Qualcomm Technologies, Inc. is looking to solve the problem of advancing artificial intelligence research and development, specifically in areas such as Generative AI, LLM and Multi-Modal Foundation Models, Reasoning, Reinforcement Learning, Agentic AI, and Autonomy.
Requirements
- Proven research excellence demonstrated by publications in top-tier AI/ML conferences (e.g., NeurIPS, ICML, ICLR, CVPR, ICCV, ACL, EMNLP).
- Deep expertise in Generative AI, LLMs, Multi-Modal Foundation models, LLM Reasoning, Reinforcement Learning, and Agentic AI.
- Hands-on experience with model development pipelines, including training, fine-tuning, evaluation, and optimization.

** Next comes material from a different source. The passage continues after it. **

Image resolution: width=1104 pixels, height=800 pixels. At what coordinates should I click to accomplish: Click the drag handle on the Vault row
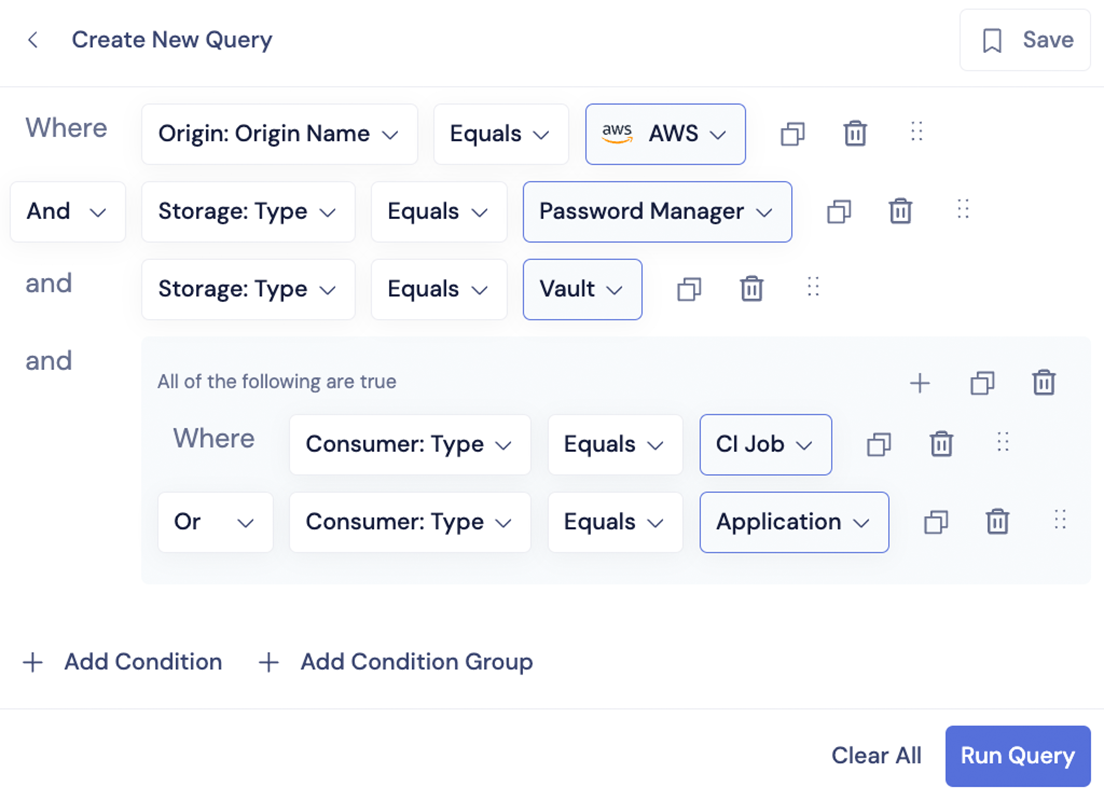(x=813, y=287)
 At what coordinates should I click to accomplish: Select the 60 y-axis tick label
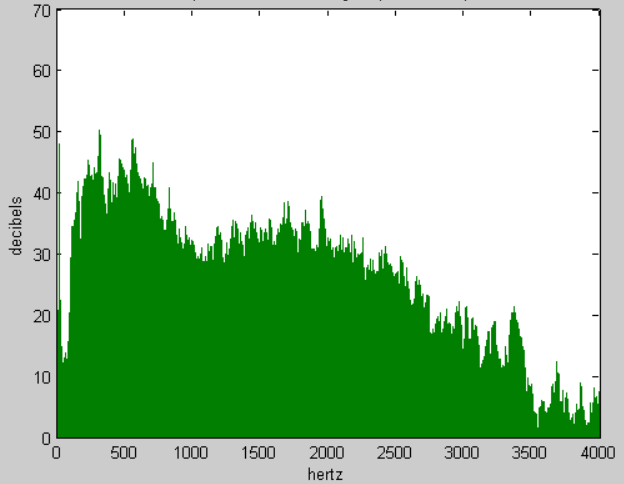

- Experience in LLM efficiency research such as efficient attention, inference acceleration, or KV cache compression
- Experience in on-device AI deployment on mobile or edge devices
- Familiar with model optimization techniques such as quantization and distillation.
Responsibilities
- Conduct cutting-edge research in efficient generative AI: LLMs and Multi-Modal Foundation Models, LLM Reasoning, Reinforcement Learning, Agentic AI and others.
- Provide technical leadership in research and applied projects and guide research directions to best support company objectives.
- Mentor interns, junior researchers and engineers, fostering collaboration, growth and excellence in a dynamic R&D environment.
- Lead efforts in transitioning research into production-ready solutions, enabling real-world applications and commercial impact.
- Develop creative solutions with consideration of practical challenges on devices
- Implementation and evaluation of possible solutions in both simulation and on-device environments
- Contribute to Qualcomm’s strategic initiatives in efficient AI and embedded intelligence.
Other
- Master's degree in Computer Engineering, Computer Science, Electrical Engineering, or related field and 4+ years of Hardware Engineering, Software Engineering, Systems Engineering, or related work experience.
- OR PhD in Computer Engineering, Computer Science, Electrical Engineering, or related field and 2+ years of Hardware Engineering, Software Engineering, Systems Engineering, or related work experience.
- 6+ months of experience developing and/or optimizing machine learning models, systems, platforms, or methods.
- PhD with 4+ years in Computer Science, Electrical Engineering, or related fields or MS with 8+ years of AI research, or related work experience.